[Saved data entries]
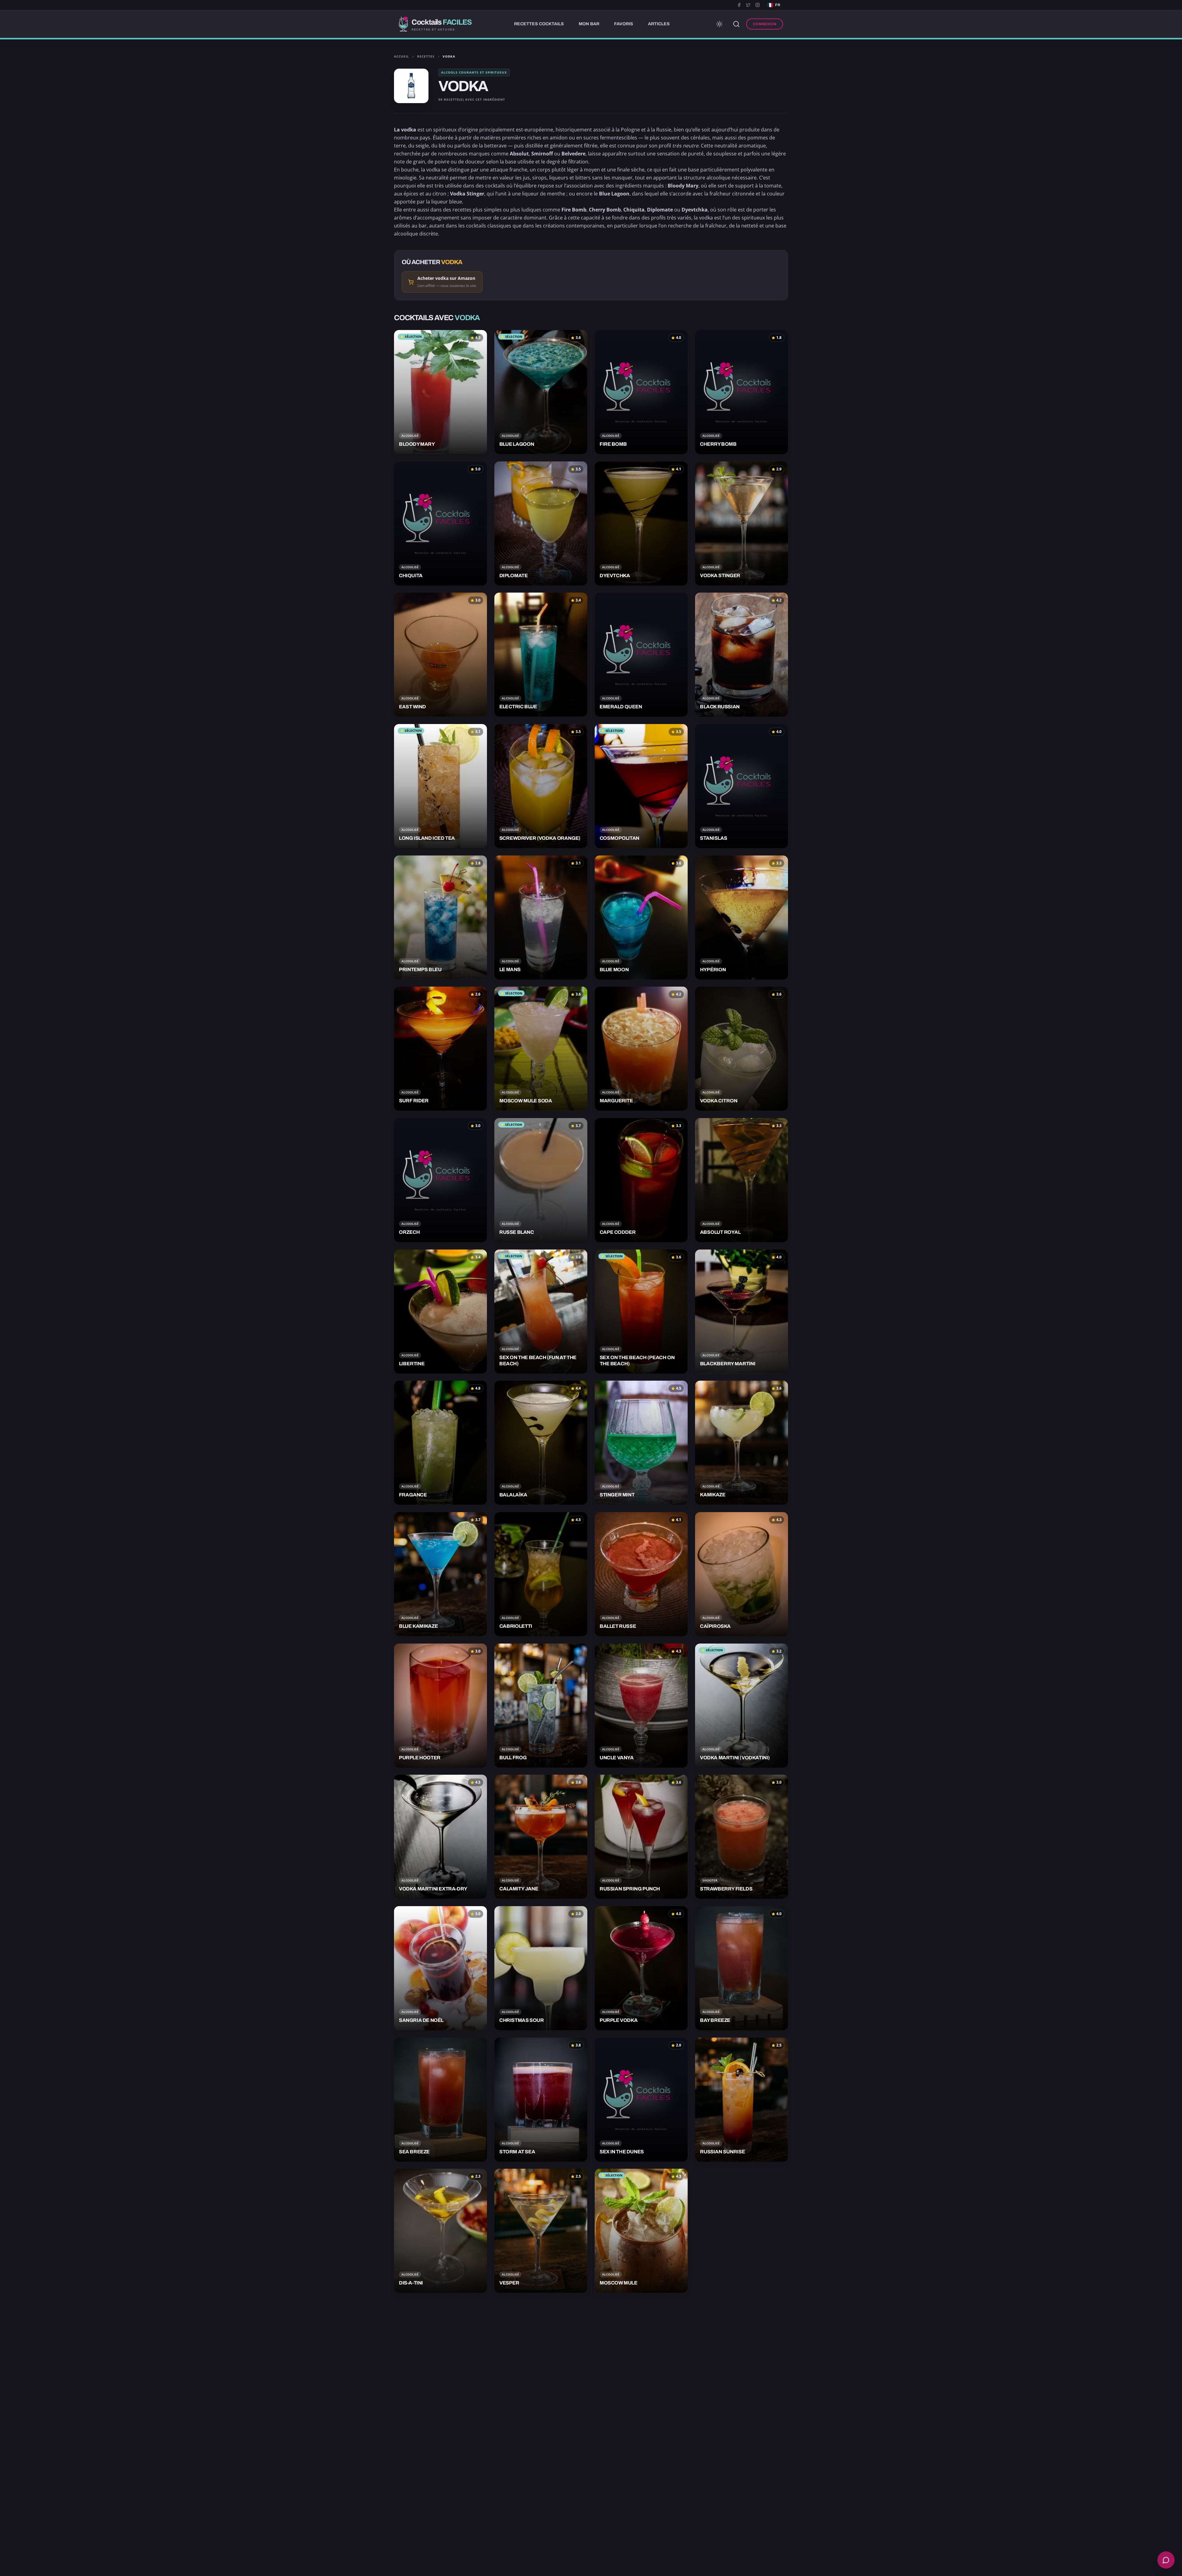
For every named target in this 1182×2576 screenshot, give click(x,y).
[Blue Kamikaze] (440, 1574)
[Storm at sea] (540, 2100)
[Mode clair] (719, 24)
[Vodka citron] (741, 1049)
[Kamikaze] (741, 1443)
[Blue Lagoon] (540, 392)
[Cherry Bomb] (741, 392)
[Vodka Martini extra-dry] (440, 1837)
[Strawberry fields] (741, 1837)
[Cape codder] (641, 1180)
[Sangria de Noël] (440, 1968)
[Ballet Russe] (641, 1574)
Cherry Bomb (605, 209)
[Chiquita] (440, 523)
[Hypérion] (741, 917)
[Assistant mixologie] (1166, 2560)
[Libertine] (440, 1312)
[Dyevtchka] (641, 523)
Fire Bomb (573, 209)
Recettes (426, 56)
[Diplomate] (540, 523)
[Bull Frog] (540, 1706)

- Work task
Retype the data above verbatim, minus images.

- Expected answer
For every named target in this 1182×2576 screenshot, give click(x,y).
[Blue Kamikaze] (440, 1574)
[Storm at sea] (540, 2100)
[Mode clair] (719, 24)
[Vodka citron] (741, 1049)
[Kamikaze] (741, 1443)
[Blue Lagoon] (540, 392)
[Cherry Bomb] (741, 392)
[Vodka Martini extra-dry] (440, 1837)
[Strawberry fields] (741, 1837)
[Cape codder] (641, 1180)
[Sangria de Noël] (440, 1968)
[Ballet Russe] (641, 1574)
Cherry Bomb (605, 209)
[Chiquita] (440, 523)
[Hypérion] (741, 917)
[Assistant mixologie] (1166, 2560)
[Libertine] (440, 1312)
[Dyevtchka] (641, 523)
Fire Bomb (573, 209)
Recettes (426, 56)
[Diplomate] (540, 523)
[Bull Frog] (540, 1706)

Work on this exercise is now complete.